───── Supplied entries ─────
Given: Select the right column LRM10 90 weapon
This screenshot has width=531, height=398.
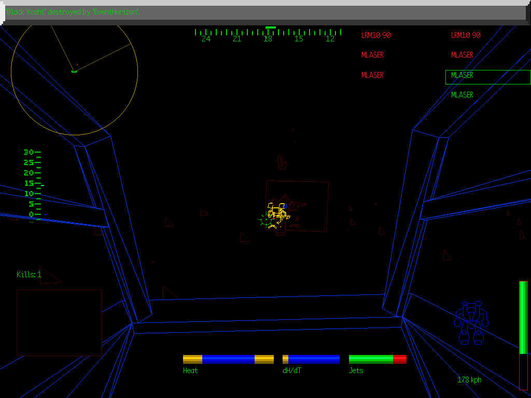Looking at the screenshot, I should point(465,35).
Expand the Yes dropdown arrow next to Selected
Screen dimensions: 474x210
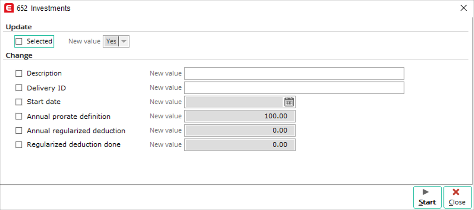pos(124,41)
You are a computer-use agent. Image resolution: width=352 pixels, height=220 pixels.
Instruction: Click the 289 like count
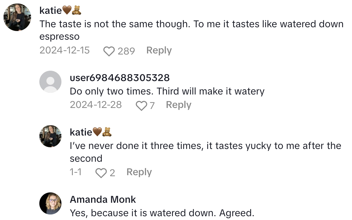(126, 51)
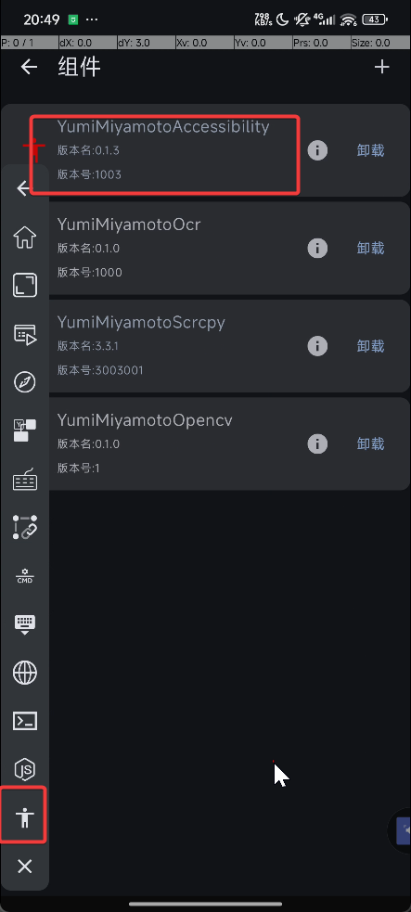This screenshot has width=411, height=912.
Task: Add a new component with plus
Action: coord(381,67)
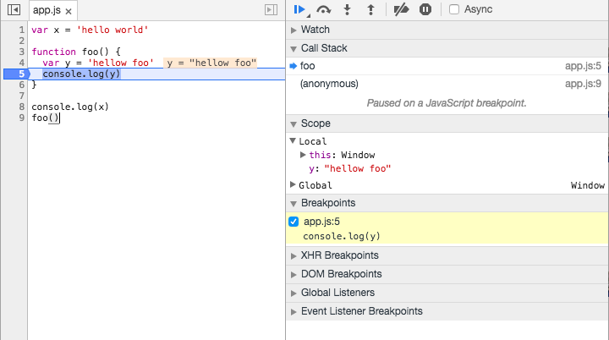
Task: Click the Resume script execution button
Action: coord(299,9)
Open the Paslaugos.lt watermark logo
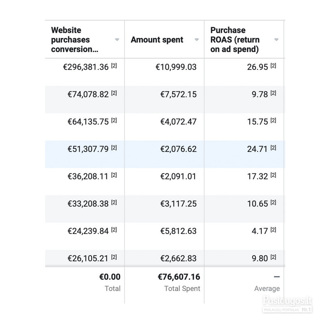The image size is (321, 321). tap(287, 304)
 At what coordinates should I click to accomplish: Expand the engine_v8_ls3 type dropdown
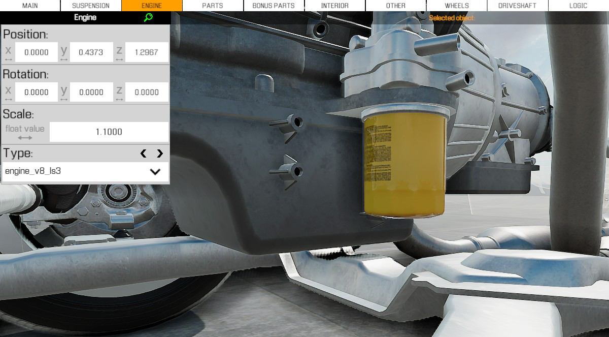pos(155,171)
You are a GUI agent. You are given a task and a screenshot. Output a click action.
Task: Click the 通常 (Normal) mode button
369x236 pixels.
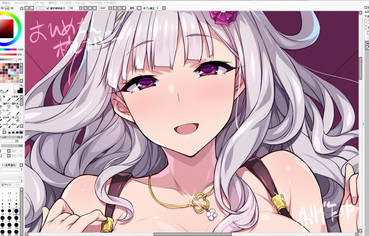click(x=132, y=8)
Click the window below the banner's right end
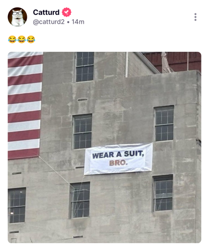 coord(163,193)
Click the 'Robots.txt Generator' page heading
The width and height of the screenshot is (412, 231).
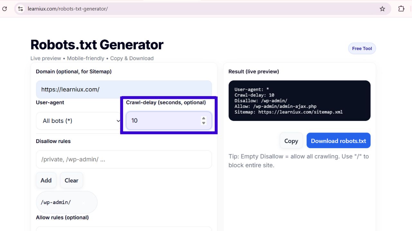(97, 45)
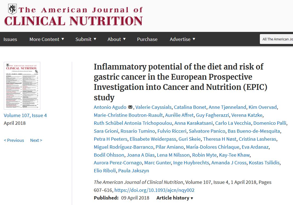This screenshot has height=205, width=293.
Task: Expand the More Content menu
Action: click(x=47, y=39)
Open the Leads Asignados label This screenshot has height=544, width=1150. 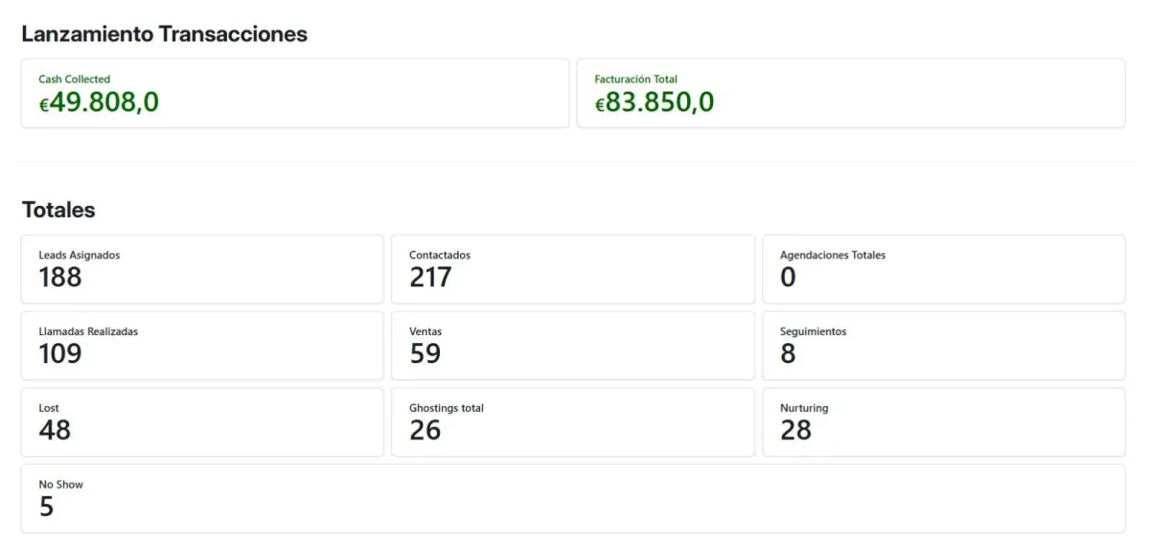pos(79,256)
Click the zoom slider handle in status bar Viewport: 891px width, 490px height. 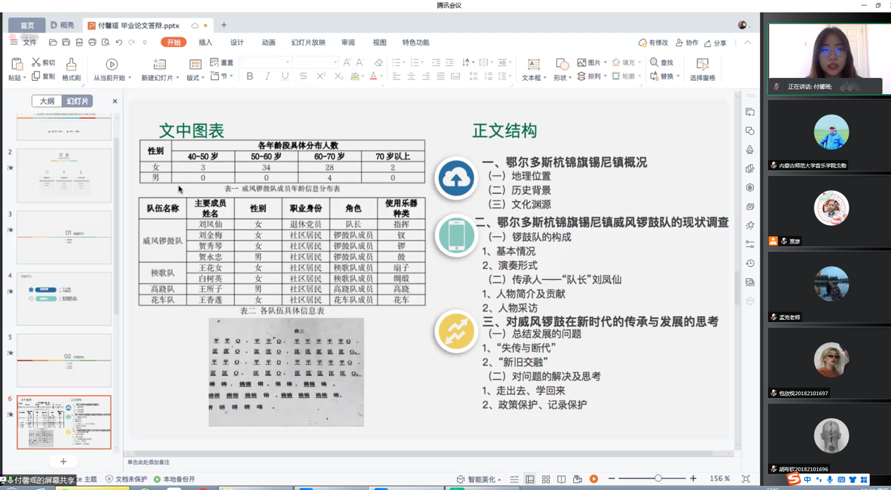pos(658,479)
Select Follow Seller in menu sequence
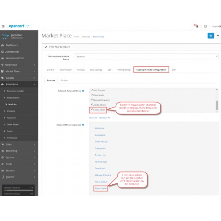Screen dimensions: 221x221 (101, 188)
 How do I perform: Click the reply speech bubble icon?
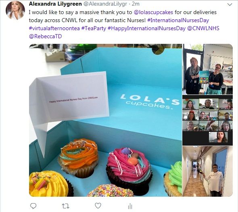click(x=33, y=206)
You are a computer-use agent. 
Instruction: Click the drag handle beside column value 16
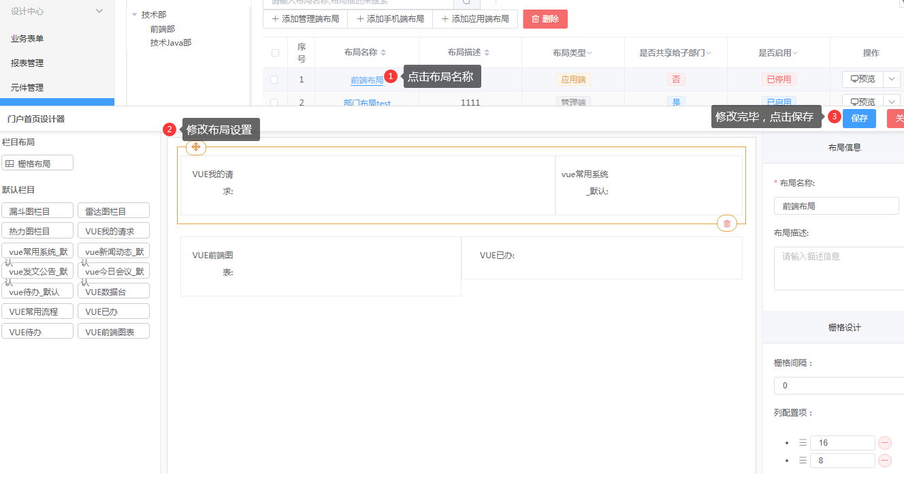pyautogui.click(x=802, y=443)
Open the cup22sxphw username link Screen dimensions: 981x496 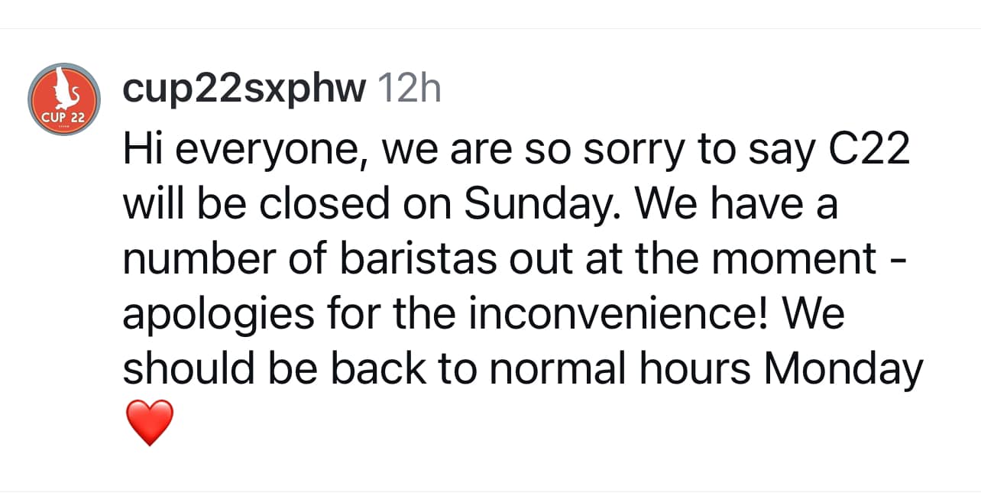[244, 91]
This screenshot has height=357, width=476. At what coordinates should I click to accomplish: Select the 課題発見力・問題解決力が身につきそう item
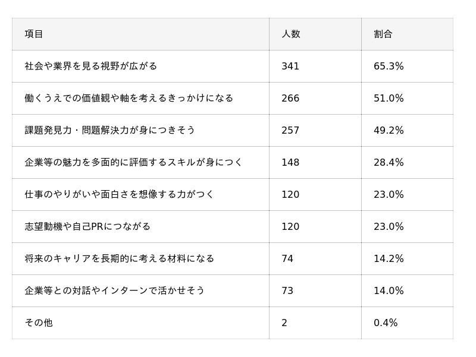point(110,130)
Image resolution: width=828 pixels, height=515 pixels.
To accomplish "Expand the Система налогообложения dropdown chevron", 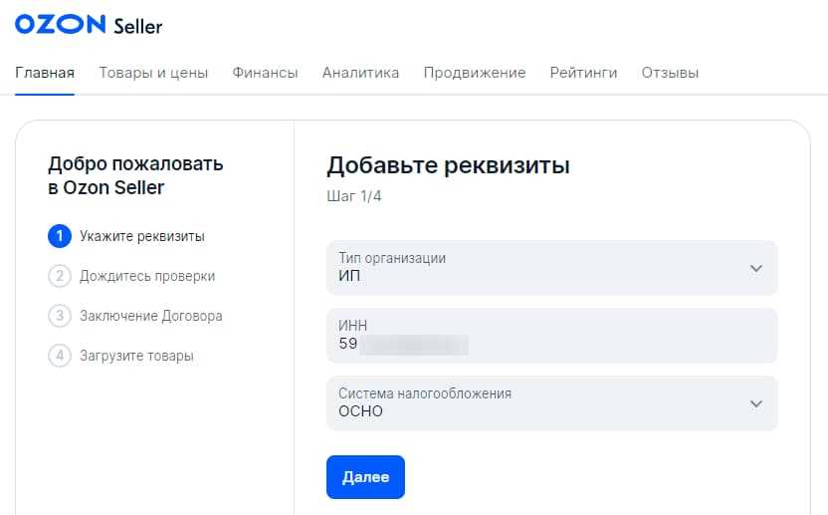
─────
» Task goal
Whenever the string "agent" turns up in a line of the data, copy that line.

» Your solution
You are a computer-use agent. Image resolution: width=352 pixels, height=220 pixels.
You are a GUI agent. You are given a task and a screenshot. Output a click action.
You are a computer-use agent. 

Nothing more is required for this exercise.